Richard Montague argued quite explicitely in this direction, for example in his work Universal Grammar:

There is in my opinion no important theoretical difference between natural languages and the artificial languages of logicians; indeed I consider it possible to comprehend the syntax and semantics of both kinds of languages with a single natural and mathematically precise theory.

(Cf. Montague semantics)

Answer 4

Leaving aside the question of what "exact logic" refers to (you seem to mean the certainties of formal, mathematical logic), your question still hinges upon the meaning or characteristics of a "language that has an exact logic." Would that mean a language in which all syntaxically correct propositions display "exact logic"? Ie a language in which good grammar would always ensure "exact logic"?

If that's what you mean, we can consider Chomsky's famous proposition: "Colorless green ideas sleep furiously", from his 1957 book Syntactic Structures as an example of a sentence that is grammatically well-formed, but semantically nonsensical.

It is not specific to English, obviously, but a general fact: one can construct grammatically correct yet nonsensical sentences in any human language. One could translate Chomsky's sentence above into pretty much any human language: Les vertes idées incolores dorment furieusement.

Now for your question about philosophers who would trust natural languages' inherent logic a bit too much... I cannot think of an example. Historically, I think the general tendency of philosophers has been to do the exact opposite, i.e. to mistrust natural language, as a constant source of confusion and approximations, and (sometimes) to propose their own language instead, their jargon, supposedly more precise.

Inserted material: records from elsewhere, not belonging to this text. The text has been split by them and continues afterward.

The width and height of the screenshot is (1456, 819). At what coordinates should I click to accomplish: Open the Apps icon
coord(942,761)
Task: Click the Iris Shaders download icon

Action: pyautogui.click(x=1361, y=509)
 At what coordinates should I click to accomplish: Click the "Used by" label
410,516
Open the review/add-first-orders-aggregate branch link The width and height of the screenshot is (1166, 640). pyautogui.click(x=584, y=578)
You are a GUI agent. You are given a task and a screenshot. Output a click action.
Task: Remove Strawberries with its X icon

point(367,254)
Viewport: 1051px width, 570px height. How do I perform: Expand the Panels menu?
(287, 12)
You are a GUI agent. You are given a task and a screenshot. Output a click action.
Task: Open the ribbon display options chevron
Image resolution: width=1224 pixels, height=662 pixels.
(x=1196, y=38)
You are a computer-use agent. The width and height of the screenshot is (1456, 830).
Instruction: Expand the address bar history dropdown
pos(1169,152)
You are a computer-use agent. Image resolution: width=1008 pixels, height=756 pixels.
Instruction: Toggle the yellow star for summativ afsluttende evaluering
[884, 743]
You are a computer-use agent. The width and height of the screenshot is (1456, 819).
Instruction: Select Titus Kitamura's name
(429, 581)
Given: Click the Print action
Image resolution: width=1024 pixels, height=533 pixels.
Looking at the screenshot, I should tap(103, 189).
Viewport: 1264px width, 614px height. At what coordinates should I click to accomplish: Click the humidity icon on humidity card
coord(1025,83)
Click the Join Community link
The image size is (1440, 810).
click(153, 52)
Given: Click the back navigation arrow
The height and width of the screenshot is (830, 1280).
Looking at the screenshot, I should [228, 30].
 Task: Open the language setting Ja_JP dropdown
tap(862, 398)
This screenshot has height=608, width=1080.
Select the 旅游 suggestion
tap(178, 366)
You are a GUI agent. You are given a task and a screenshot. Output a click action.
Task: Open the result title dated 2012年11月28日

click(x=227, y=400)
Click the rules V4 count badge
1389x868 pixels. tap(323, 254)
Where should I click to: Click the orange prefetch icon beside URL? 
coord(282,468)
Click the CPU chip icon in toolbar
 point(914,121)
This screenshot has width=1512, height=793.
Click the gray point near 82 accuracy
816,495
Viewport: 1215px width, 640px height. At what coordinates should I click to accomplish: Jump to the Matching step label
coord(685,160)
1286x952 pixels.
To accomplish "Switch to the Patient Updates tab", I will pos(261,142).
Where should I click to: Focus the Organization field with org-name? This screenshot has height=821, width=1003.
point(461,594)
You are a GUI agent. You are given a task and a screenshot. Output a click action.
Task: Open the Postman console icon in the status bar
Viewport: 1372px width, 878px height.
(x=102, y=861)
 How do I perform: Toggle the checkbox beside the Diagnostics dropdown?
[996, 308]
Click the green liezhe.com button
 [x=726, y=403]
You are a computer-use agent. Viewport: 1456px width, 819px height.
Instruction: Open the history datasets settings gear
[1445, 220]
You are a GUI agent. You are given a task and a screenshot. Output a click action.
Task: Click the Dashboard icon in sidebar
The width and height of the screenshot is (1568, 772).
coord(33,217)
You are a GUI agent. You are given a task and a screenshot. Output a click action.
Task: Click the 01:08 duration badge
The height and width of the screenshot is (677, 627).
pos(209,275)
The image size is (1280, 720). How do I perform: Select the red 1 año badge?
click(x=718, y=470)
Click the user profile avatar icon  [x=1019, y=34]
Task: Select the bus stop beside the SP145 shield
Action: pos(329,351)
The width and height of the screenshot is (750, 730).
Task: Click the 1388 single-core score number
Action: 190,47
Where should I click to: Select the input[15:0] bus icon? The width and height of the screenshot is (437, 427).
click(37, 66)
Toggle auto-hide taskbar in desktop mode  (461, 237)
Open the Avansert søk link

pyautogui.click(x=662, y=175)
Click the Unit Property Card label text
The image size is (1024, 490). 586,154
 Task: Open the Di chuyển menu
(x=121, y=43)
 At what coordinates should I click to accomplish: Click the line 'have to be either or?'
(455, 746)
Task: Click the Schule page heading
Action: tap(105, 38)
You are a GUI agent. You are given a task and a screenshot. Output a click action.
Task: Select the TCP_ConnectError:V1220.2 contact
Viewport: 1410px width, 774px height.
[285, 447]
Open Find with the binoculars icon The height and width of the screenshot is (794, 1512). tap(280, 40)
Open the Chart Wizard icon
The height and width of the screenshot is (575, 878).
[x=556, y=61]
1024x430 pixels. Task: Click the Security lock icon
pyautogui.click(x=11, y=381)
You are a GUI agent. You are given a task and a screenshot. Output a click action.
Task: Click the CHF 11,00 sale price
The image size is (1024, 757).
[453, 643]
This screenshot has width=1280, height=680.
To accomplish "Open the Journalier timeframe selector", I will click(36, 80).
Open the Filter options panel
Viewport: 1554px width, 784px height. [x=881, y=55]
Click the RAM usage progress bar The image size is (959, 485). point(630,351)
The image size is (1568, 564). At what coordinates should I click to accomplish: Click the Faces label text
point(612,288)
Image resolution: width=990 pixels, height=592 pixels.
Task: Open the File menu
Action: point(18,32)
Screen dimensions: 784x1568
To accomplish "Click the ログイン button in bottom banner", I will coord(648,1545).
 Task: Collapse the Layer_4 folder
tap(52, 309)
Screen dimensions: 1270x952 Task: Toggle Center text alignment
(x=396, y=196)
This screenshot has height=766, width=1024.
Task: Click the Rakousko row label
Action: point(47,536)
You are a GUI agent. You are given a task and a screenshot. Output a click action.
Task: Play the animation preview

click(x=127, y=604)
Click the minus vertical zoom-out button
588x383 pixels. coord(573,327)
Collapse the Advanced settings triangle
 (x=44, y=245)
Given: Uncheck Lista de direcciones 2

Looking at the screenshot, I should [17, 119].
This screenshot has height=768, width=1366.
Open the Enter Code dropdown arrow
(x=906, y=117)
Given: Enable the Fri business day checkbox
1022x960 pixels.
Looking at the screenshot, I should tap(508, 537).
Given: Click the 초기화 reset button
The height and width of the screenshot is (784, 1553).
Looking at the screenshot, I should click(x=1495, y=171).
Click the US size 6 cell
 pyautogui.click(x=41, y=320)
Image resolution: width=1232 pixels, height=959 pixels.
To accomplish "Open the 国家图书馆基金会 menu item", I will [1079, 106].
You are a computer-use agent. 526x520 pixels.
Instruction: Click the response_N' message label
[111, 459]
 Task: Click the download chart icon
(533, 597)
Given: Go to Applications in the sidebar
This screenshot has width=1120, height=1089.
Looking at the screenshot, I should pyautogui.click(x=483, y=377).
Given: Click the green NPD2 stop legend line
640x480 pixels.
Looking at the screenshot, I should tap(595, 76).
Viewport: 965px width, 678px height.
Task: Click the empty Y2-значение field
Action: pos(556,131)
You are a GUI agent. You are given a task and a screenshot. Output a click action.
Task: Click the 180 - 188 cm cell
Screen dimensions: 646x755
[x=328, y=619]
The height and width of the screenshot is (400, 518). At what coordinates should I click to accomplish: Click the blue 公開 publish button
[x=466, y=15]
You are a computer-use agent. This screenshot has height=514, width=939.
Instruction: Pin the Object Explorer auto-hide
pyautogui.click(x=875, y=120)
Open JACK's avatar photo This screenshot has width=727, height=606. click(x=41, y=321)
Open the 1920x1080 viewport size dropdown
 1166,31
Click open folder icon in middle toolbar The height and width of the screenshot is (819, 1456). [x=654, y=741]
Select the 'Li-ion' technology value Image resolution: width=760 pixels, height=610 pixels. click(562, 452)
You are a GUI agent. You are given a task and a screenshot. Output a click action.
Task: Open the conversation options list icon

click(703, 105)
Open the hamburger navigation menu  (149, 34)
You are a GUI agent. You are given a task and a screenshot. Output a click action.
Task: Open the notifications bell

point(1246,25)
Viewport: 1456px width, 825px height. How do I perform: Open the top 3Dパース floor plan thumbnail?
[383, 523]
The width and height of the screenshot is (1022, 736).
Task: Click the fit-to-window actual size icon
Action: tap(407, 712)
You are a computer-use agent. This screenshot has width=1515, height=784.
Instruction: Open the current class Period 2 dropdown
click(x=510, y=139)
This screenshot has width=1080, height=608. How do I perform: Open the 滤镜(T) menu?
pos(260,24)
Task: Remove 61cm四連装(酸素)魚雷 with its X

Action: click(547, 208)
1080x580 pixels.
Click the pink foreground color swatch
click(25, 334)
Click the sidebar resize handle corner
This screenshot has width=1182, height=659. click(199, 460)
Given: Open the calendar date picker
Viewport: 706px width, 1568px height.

I also believe this is a bit unfair.

There is a logic to language, or rather: a language has its own logic. Not exact of course, but ambiguity has its advantages.

Vagueness requires less resources than exactitude, which will in any case always remain elusive. What is required in human verbal communication is not perfect exactitude or precision (an impossible aim anyway), but only a sufficient degree of precision for the problem at hand.

If we are eating at the same table and I ask you to "pass me the salt", you will understand me just fine, in spite of the formal ambiguity of my request. I don't think I need to ask "wouĺd you grab in your hand the small metalic container in which there is some NaCl salts, move your hand towards me and release the container on the table some 40 cm in front of me so that I can easily access it without having to stand, please, because I would like to add some Na Cl salts to my dish". That'd be overly precise for the problem at hand.

All this to say that there is a reason, a logic, for why natural languages are vague and extremely flexible. It's a feature, not a bug.

Answer 5

I don't think J.L. Austin would be caught suggesting anything of the kind proposed in your question. But he comes close in A Plea for Excuses:-

"...our common stock of words embodies all the distinctions men have found worth drawing, and the connections they have found worth marking, in the lifetime of many generations: these surely are likely to be more numerous, more sound, since they have stood up to the long test of survival of the fittest, and more subtle, at least in all ordinary and reasonable practical matters, than any that you or I are likely to think up in our armchair of an afternoon—the most favourite alternative method." (J. L. Austin, Philosophical Papers, p. 182)

Answer 6

Natural languages may be perfectly logical. It is just that their structure is very, very, very, very extremely complicated. Much too complicated for mere humans to write down rules that describe a language exactly with all exceptions mentioned. Plus the rules change all the time.